# Exercise tasks
1: In the article on artist David Hammons, at which street corner does the opening scene take place?
2: Reproduce the part of the article on artist David Hammons that opens with the words containing "ART : Rubble-Rouser" and closes with "Hammons, ordering wine.", swapping "Hammons" for "Hammond".

# Text block
::::

ART : Rubble-Rouser : New York artist David Hammons has lived and found inspiration in the streets, using discarded objects to capture the black experience in a white world; now he too has been discovered
NEW YORK — This particular corner of Spring Street and Lafayette is strewn with street people sweating soot, conducting intricate investigations into garbage cans, weaving shopping carts between leashed dogs and parked cars, haranguing and entertaining the outdoor diners at a neighborhood restaurant where David Hammons arrives only an hour late.
“Is this who you were waiting for?” asks the waitress brightly. “I thought maybe it was somebody you picked up off the street . . . just joking.”
“They always say ‘just joking,’ ” mutters Hammons, ordering wine.
Not that he’s altogether displeased. Street person is the persona he affects: mumble, sloped shoulders, concave chest, Toscanini flyaway hair squashed beneath a fuchsia-net and white-leather baseball cap of his own devising. The look suggests the lifestyle and fits the art, or helps it happen in a cat’s cradle of cause and effect impossible to untangle.

::::

# Extracted information
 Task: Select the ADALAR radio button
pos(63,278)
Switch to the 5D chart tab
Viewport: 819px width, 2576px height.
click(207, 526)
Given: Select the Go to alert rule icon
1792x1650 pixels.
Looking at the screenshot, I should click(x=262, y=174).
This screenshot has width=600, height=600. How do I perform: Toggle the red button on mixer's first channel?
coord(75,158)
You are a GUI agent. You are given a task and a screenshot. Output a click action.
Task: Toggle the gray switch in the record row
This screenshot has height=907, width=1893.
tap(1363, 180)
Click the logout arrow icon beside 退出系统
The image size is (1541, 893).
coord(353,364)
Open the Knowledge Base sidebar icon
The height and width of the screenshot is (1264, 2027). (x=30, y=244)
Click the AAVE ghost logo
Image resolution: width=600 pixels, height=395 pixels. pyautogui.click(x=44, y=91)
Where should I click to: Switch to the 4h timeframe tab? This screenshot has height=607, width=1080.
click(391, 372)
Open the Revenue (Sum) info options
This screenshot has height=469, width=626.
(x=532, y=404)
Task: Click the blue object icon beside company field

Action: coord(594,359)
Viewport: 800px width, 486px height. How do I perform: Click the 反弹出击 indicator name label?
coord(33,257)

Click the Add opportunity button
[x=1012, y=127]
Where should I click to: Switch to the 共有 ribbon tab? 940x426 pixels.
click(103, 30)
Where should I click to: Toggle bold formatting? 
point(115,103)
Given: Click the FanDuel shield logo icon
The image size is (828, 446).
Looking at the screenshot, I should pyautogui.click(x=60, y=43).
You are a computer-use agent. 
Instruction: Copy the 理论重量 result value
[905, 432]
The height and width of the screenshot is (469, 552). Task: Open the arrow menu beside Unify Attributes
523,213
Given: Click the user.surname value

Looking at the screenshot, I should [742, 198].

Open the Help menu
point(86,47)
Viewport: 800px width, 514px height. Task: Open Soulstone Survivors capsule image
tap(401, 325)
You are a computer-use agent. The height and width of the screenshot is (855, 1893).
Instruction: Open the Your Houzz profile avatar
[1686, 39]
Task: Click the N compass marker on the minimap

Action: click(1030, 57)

::::

# Answers in order
1: Spring Street and Lafayette.

2:
ART : Rubble-Rouser : New York artist David Hammond has lived and found inspiration in the streets, using discarded objects to capture the black experience in a white world; now he too has been discovered
NEW YORK — This particular corner of Spring Street and Lafayette is strewn with street people sweating soot, conducting intricate investigations into garbage cans, weaving shopping carts between leashed dogs and parked cars, haranguing and entertaining the outdoor diners at a neighborhood restaurant where David Hammond arrives only an hour late.
“Is this who you were waiting for?” asks the waitress brightly. “I thought maybe it was somebody you picked up off the street . . . just joking.”
“They always say ‘just joking,’ ” mutters Hammond, ordering wine.